Tag Archives: regulation

Whirling Derivative Dervishes: Treasury Takes on the CDS Market

Also in the news yesterday (underneath the photo-release reversal madness, which I think Glenn Greenwald has pretty much covered) was the Obama administration’s proposal to press for regulation of Credit Derivatives [emphasis added]:

The administration asked Congress to move quickly on legislation that would allow federal oversight of many kinds of exotic instruments, including credit-default swaps, the insurance contracts that caused the near-collapse of the American International Group.

The Treasury secretary, Timothy F. Geithner, said the measure should require swaps and other types of derivatives to be traded on exchanges or clearinghouses and backed by capital reserves, much like the capital cushions that banks must set aside in case a borrower defaults on a loan. Taken together, the rules would probably make it more expensive for issuers, dealers and buyers alike to participate in the derivatives markets.

The proposal will probably force many types of derivatives into the open, reducing the role of the so-called shadow banking system that has arisen around them. 

I know, not nearly as sexy as the legal intricacies of a fight against FOIA, but still important.  (Believe me, I tried for at least five minutes to think of a way to attach Paris Hilton’s picture to this, too, but I’ve got nothing).  This is a dry topic, and if I didn’t know Americans so well, I’d say the boring tedium of it all was one of the reasons no one took this up a couple of years ago when it might have actually made a difference.  Oh, wait, it turns out I do know Americans that well.  Anyway, now that the financial world is falling apart, suddenly everyone’s concerned about the “shadow banking industry,” so we might see some real change, since voluntary national alcoholism doesn’t seem like a passable strategy to get through the days.  Like Andrew Leonard says, it is a bit like “closing the barn door after the derivatives escaped,” but there are still plenty of derivatives in the barn that could use some supervision.

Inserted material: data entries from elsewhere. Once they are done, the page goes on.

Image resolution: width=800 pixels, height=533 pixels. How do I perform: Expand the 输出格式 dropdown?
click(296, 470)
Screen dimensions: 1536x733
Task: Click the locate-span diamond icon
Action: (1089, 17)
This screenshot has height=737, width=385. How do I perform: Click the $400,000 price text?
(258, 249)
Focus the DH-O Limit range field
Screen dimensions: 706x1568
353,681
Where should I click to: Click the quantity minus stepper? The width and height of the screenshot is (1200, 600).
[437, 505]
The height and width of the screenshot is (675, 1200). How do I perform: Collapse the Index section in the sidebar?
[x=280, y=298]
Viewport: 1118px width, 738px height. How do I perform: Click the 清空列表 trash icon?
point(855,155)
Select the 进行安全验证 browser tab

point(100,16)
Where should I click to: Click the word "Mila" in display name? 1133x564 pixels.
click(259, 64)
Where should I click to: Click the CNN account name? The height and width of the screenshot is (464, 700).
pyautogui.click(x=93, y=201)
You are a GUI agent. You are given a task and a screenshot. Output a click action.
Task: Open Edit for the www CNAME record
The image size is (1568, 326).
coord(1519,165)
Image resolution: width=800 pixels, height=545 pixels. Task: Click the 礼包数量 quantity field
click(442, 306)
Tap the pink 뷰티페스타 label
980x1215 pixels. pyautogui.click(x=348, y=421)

It turns out, though, there was somebody pushing for this exact strategy five years ago.  Wait, did you say five years ago?  I did, self, I did.  Who was this forward-thinker?

Geithner-Flags
Waaait a second.  Where’s his Darth Vader mask?

In 2004, Tim Geithner gave a speech1 on “Hedge Funds and Their Implications for the Financial System,” in which he discussed, briefly, the need for credit derivatives to be traded more openly, and with some system of regulation.  Later that year, he convened the heads of the banks and got them to volunteer to update their tracking systems and get things onto a standardized computer system, instead of everyone running their own haphazard (think: sticky notes) show.  But the actual regulation of derivatives never went any further than that, whether because Geithner lacked the power, the resources, the guts, the inclination, the kickback, the conspiracy, or the political savvy or support (please remember who was running Treasury back then) to see that it did.

So, unlike PPIP and TARP and TALF and WTF (yes I made that last one up), this is a plan that someone’s thought about for more than a week or two.  Consider this Revenge of the Government Servants.  The plan for regulating derivatives is… well, I won’t risk putting you to sleep, but it’s been in the works for a while — we heard shades of it mentioned during Geithner’s earlier Congressional testimony — and it would consist, essentially, in rolling back big slices of the Commodities Modernization Act of 2000, which was adopted under the Clinton administration and, oh yeah, as both Andrew Leonard and the New York Times point out, with the full approval of one Larry Summers.

“Stop trying to help, Larry! Seriously!”

It would push for most “derivative instruments” to be traded openly, so that investors and regulators could actually get a look at the ways companies hedge themselves against risk.  And it would also require certain capital reserves to be on hand before banks could trade these things — so an insolvent, constantly-borrowing-to-survive guy like Bear Stearns would have some trouble here. 

Openness?  What?  Accountability?  On Wall Street?  Surely you jest.

Well, a little bit, I do, because one of the agencies likely to be charged with overisght responsibilities is the Securities and Exchange Commission.  If you haven’t read TPM’s overview of the scathing GAO report on the SEC, well, that’s ten minutes of appalled laughter and stomach-sinking dread that you really owe yourself.  The SEC is pretty much a dead agency.  Giving it new things to do will only help if the President and Congress have plans to staff it up — and they’d better not be sending Summers over there.  SEC restructuring or, honestly, replacement is the biggest missing piece in this plan.

But overall, this is good news.  Yes, it comes too late, and yes, it’s probably not a perfect plan, but it’s complex with some pleasantly optimistic overtones and just a hint of bitter, bitter regulatory nuttyness.  Vintage government-label work, here.  I’ll drink to it.

1 Should you ever have trouble sleeping, I really, truly recommend perusal of the New York Fed’s speech archive, btw.  Skip the lively speeches by the other guys — Dudley’s “May You Live in Interesting Times” is just no match for the somnia-inducing Geithner tome, “The Economic Dynamics of Global Integ...”  Wha?  What?  Oh, sorry, nodded off.